> _Try it_:
Copy out exactly the lines below that run from the one holding "Viewport: 474px width, 455px" to the one holding "You are a computer-use agent. Screen", keeping both of those lines and no others.
#### Available data
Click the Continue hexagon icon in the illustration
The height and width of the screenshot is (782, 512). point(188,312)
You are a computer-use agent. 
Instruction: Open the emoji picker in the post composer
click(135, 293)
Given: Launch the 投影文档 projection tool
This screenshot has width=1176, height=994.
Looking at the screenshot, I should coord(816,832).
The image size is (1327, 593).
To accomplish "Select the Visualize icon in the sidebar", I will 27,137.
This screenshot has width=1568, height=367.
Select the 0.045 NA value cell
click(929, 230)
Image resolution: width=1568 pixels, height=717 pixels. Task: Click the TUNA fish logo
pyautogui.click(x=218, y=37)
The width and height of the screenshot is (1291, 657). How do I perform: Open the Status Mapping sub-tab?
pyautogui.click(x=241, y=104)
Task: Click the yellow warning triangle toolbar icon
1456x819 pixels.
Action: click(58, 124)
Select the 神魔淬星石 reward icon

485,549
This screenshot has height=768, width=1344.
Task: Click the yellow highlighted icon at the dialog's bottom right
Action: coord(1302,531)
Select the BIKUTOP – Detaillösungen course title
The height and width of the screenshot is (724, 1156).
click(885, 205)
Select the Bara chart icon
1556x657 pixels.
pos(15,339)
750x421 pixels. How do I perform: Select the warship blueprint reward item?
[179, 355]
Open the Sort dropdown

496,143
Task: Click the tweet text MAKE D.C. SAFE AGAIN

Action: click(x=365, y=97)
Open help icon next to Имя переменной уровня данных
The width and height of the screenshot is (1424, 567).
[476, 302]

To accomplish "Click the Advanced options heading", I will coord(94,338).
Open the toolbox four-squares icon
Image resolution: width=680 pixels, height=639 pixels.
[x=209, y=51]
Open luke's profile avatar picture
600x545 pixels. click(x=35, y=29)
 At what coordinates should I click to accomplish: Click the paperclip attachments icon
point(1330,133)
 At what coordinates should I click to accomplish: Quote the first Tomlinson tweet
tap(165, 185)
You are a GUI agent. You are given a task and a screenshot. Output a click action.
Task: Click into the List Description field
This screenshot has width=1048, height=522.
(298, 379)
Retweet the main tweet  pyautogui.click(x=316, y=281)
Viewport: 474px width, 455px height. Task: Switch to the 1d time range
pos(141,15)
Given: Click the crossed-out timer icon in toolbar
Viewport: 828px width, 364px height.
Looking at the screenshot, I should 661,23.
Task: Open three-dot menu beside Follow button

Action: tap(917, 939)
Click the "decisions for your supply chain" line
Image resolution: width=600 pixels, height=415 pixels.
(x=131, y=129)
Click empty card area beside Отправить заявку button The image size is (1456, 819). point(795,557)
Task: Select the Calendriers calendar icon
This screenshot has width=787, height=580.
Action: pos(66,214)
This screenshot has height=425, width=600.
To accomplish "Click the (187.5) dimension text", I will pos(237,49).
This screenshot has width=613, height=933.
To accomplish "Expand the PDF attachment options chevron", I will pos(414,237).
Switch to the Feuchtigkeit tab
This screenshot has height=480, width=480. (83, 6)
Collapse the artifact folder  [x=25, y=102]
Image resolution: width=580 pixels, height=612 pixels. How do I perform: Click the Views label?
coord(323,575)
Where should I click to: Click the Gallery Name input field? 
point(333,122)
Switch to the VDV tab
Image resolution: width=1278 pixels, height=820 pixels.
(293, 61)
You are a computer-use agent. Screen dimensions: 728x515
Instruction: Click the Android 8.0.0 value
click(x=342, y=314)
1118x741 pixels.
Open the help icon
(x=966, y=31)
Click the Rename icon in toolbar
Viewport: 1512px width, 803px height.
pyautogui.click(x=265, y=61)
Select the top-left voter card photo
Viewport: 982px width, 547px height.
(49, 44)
########
> _Task response_:
Viewport: 474px width, 455px height. Task: Switch to the 1d time range
pos(141,15)
Given: Click the crossed-out timer icon in toolbar
Viewport: 828px width, 364px height.
Looking at the screenshot, I should 661,23.
Task: Open three-dot menu beside Follow button

Action: tap(917, 939)
Click the "decisions for your supply chain" line
Image resolution: width=600 pixels, height=415 pixels.
(x=131, y=129)
Click empty card area beside Отправить заявку button The image size is (1456, 819). point(795,557)
Task: Select the Calendriers calendar icon
This screenshot has width=787, height=580.
Action: pos(66,214)
This screenshot has height=425, width=600.
To accomplish "Click the (187.5) dimension text", I will pos(237,49).
This screenshot has width=613, height=933.
To accomplish "Expand the PDF attachment options chevron", I will pos(414,237).
Switch to the Feuchtigkeit tab
This screenshot has height=480, width=480. (83, 6)
Collapse the artifact folder  [x=25, y=102]
Image resolution: width=580 pixels, height=612 pixels. How do I perform: Click the Views label?
coord(323,575)
Where should I click to: Click the Gallery Name input field? 
point(333,122)
Switch to the VDV tab
Image resolution: width=1278 pixels, height=820 pixels.
(293, 61)
You are a computer-use agent. Screen dimensions: 728x515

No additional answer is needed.